Margaret Cussen assists faculty in designing and creating courses online. She ensures both internet (fully online) and hybrid (50 to 85 percent online) courses are equal in content and quality to face-to face courses.

“People don’t read online the same way they read a book. Research shows people scan web pages instead of reading word for word. It’s easier for people to read a web page if a medium sized, san-serif font is used,” said Margaret.

Margaret learned from her own experience – while a full-time high school teacher parenting a teenager, she started her master's in instructional design at UHCL. To avoid traffic, she took as many online courses as she could to complete her degree.

At COM, she taught both hybrid and internet courses as an adjunct.
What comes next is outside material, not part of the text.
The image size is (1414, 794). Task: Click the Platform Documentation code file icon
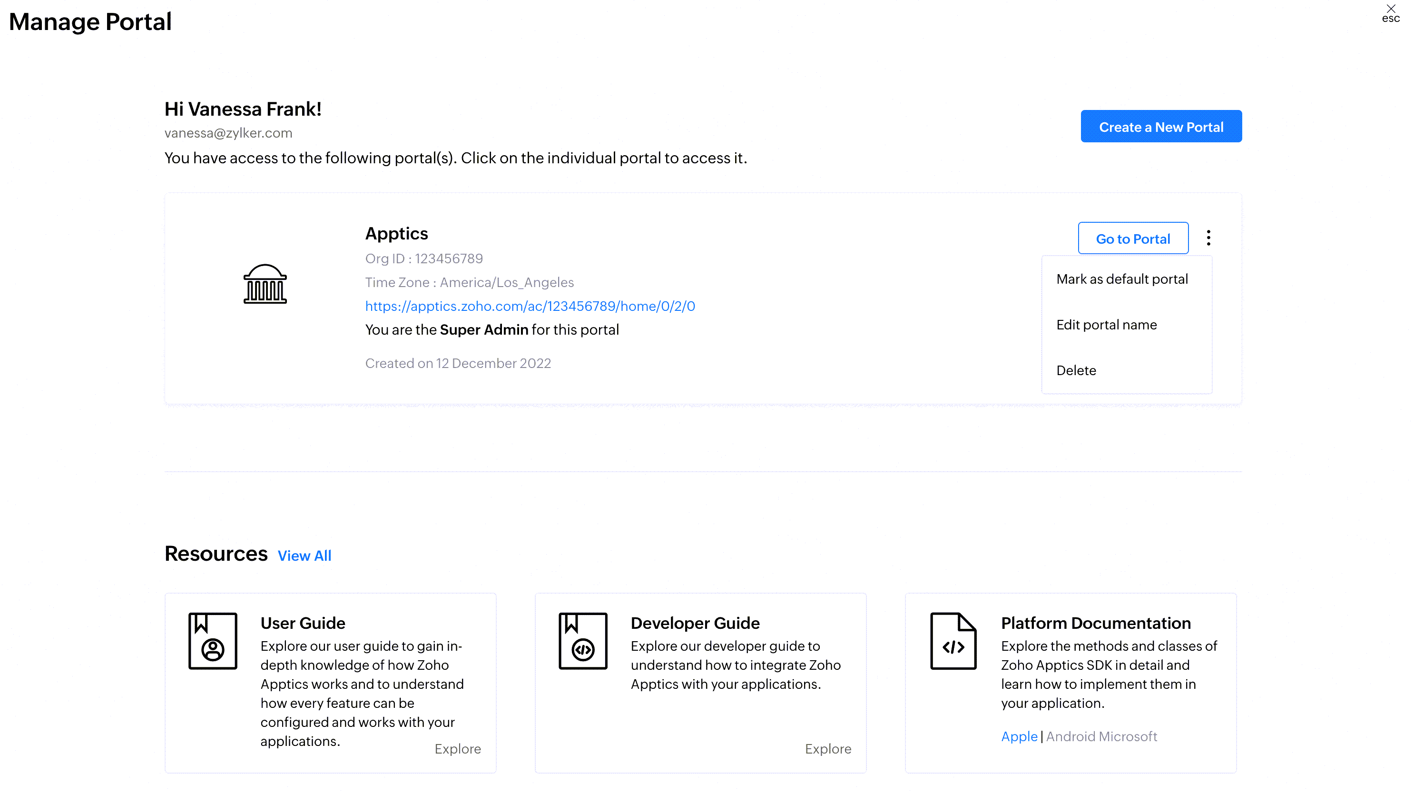point(953,640)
Teaching online is labor intensive, and this experience helped her to better assist faculty and suggest ways to streamline tasks.
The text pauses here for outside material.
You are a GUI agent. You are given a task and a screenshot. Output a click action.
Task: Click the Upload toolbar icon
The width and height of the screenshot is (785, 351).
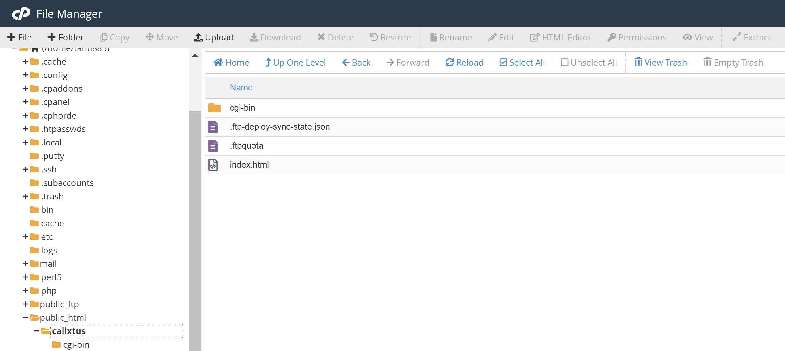[x=198, y=37]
“Since the college started putting courses online in the early 2000s, the number of courses offered increased from 60 to 144 (Spring 2017). Additionally, an Associate of Arts in general studies or criminal justice can be completed solely online,” said Margaret.

Recently, the college increased hybrid courses to accommodate dual credit students. Margaret also ensures COM’s hybrid and internet courses meet or exceed national standards and conform to best practices.

“Since technology continues to advance, our department researches and recommends technology and tools to be adopted to make courses more engaging,” said Margaret.

Distance education staff ensure all faculty have access to the technology and tools needed for teaching.

“Margaret is dedicated to student success! A well-designed course is one of the two most important characteristics to keep students from dropping a course. She is a talented instructional designer who goes above and beyond assisting faculty and students with their online classes,” said Janis Cutaia, director of educational technology.